▸ ARBEITSAUFTRAG A: Schreibe die weiter unten folgenden Einträge mit Klickanweisungen und Koordinatenangaben vollständig und zeichengetreu ab. Lass die Bilder dabei weg.

▸ VORLIEGENDER TEXT:
Dr. Jonggap Kim erläuterte die Übertragbarkeit von teilen des deutschen Wahlsystems auf Korea. In Korea seien die Wahlkreise kleiner, was Monopolstellungen von bestimmten Parteien in verschiedenen Regionen begünstige. Das jetzige System in Korea sollte die Verhältniswahl stärker umsetzen. Auch die Fünf-Prozent-Hürde hielt er zwar für notwendig, aber zu hoch und würde sie auf drei Prozent reduzieren. Gesetze müssten gelockert werden, damit auch kleinere Parteien gegründet werden könnten. Die Zahl der Vertreter der kleinen Wahlkreise sollten von zwei auf vier Personen erhöht werden. Auch parteilose Kandidaten müssten unterstützt werden.

▸ ARBEITSAUFTRAG B: Liste alle Änderungen auf, die Dr. Jonggap Kim im Text über das Wahlsystem für Korea vorschlägt.

▸ EXTRAHIERTE EINTRÄGE:
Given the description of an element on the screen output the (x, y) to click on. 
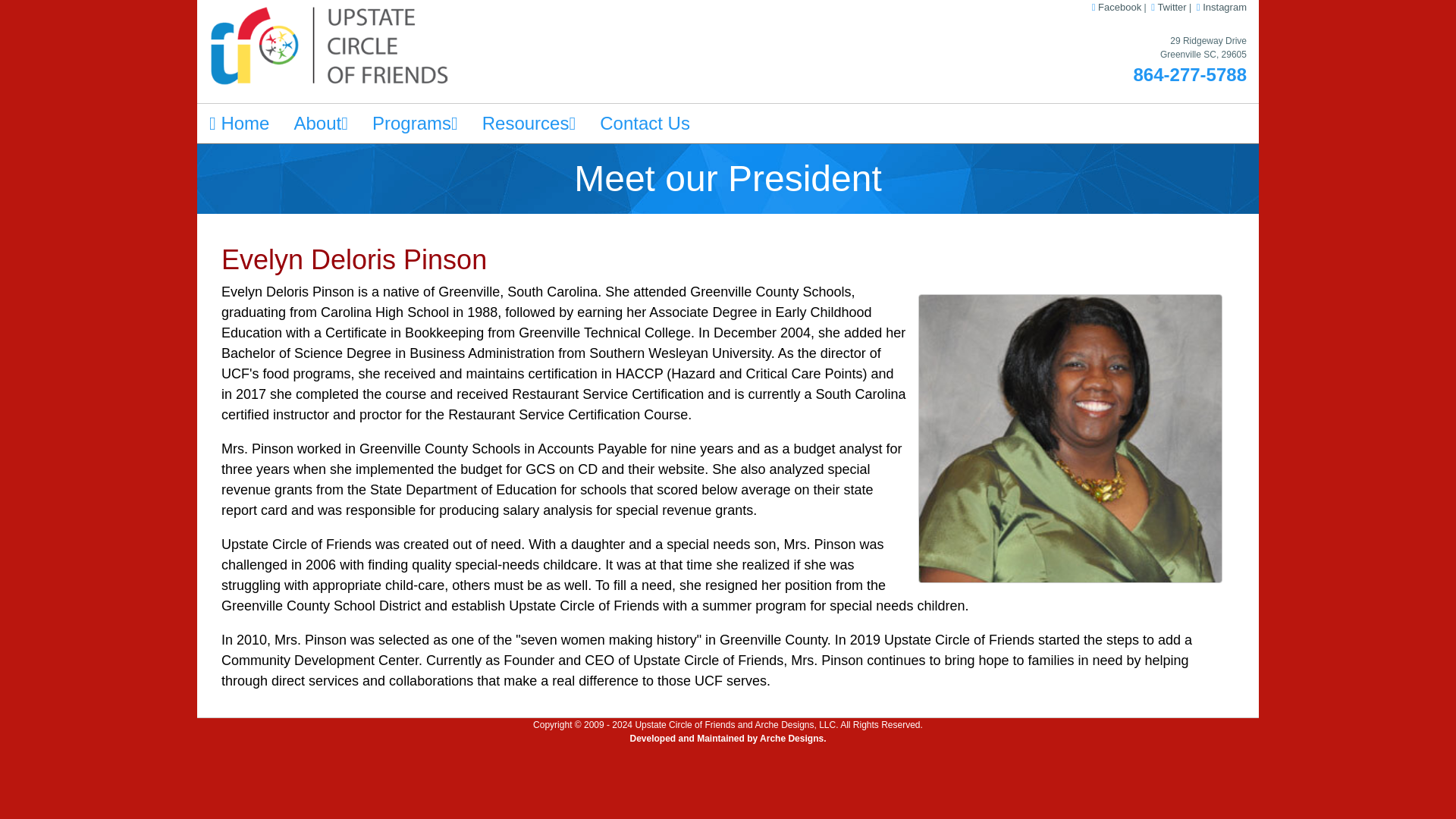
Resources (529, 123)
Contact Us (644, 123)
Home (238, 123)
About (320, 123)
Programs (414, 123)
Given the description of an element on the screen output the (x, y) to click on. 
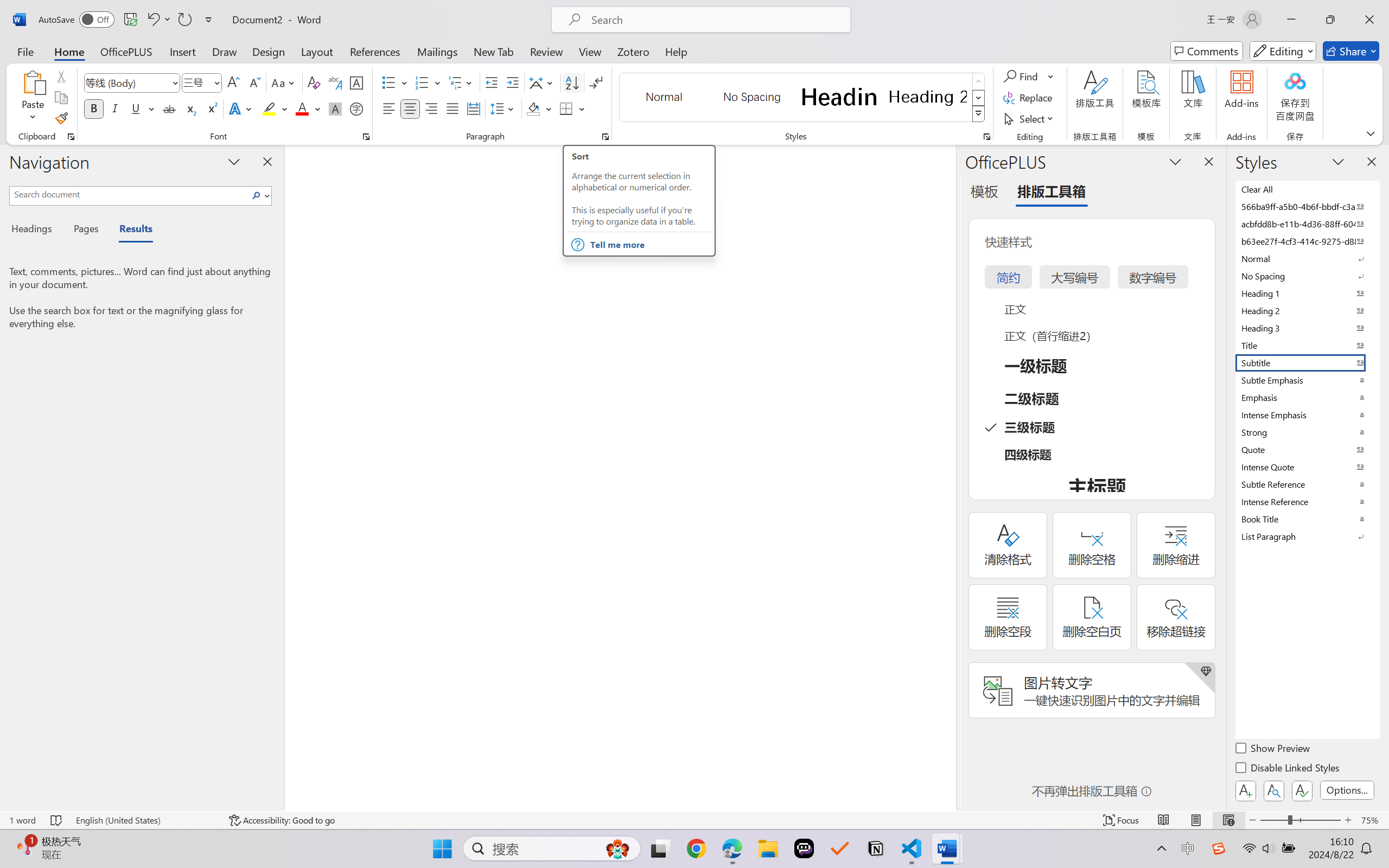
Shrink Font (253, 82)
Headings (35, 229)
New Tab (493, 51)
Word Count 1 word (21, 819)
Borders (571, 108)
Decrease Indent (491, 82)
Select (1030, 118)
Review (546, 51)
AutomationID: BadgeAnchorLargeTicker (24, 847)
Strikethrough (169, 108)
Office Clipboard... (70, 136)
Given the description of an element on the screen output the (x, y) to click on. 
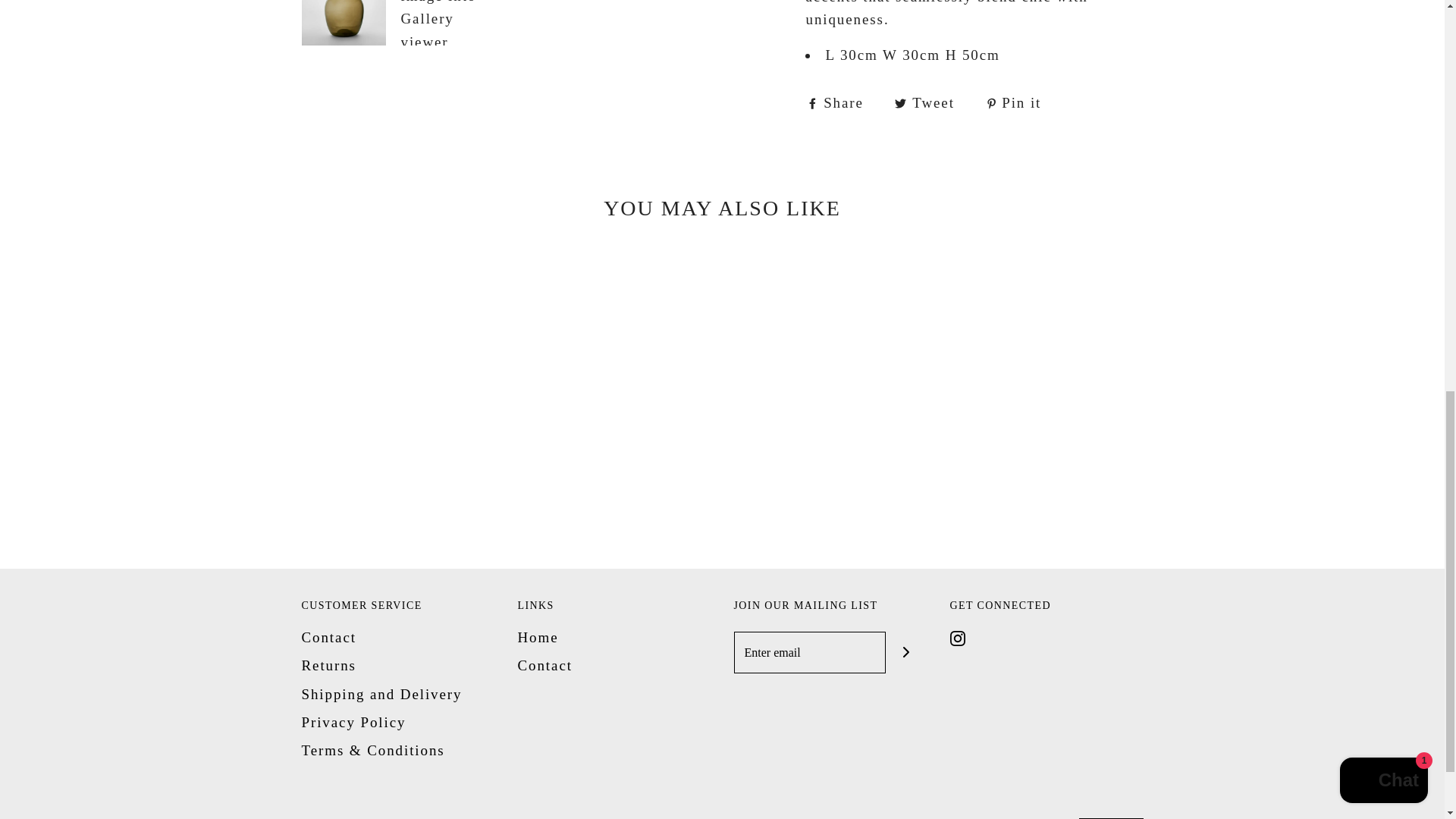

▸ LÖSUNG A:
Given the description of an element on the screen output the (x, y) to click on. 
Resources (529, 123)
Contact Us (644, 123)
Home (238, 123)
About (320, 123)
Programs (414, 123)
Given the description of an element on the screen output the (x, y) to click on. 
Shrink Font (253, 82)
Headings (35, 229)
New Tab (493, 51)
Word Count 1 word (21, 819)
Borders (571, 108)
Decrease Indent (491, 82)
Select (1030, 118)
Review (546, 51)
AutomationID: BadgeAnchorLargeTicker (24, 847)
Strikethrough (169, 108)
Office Clipboard... (70, 136)
Given the description of an element on the screen output the (x, y) to click on. 

▸ LÖSUNG B:
- Die Verhältniswahl soll stärker umgesetzt werden.
- Die Fünf-Prozent-Hürde soll auf drei Prozent reduziert werden.
- Gesetze sollen gelockert werden, damit auch kleinere Parteien gegründet werden können.
- Die Zahl der Vertreter der kleinen Wahlkreise soll von zwei auf vier Personen erhöht werden.
- Parteilose Kandidaten sollen unterstützt werden.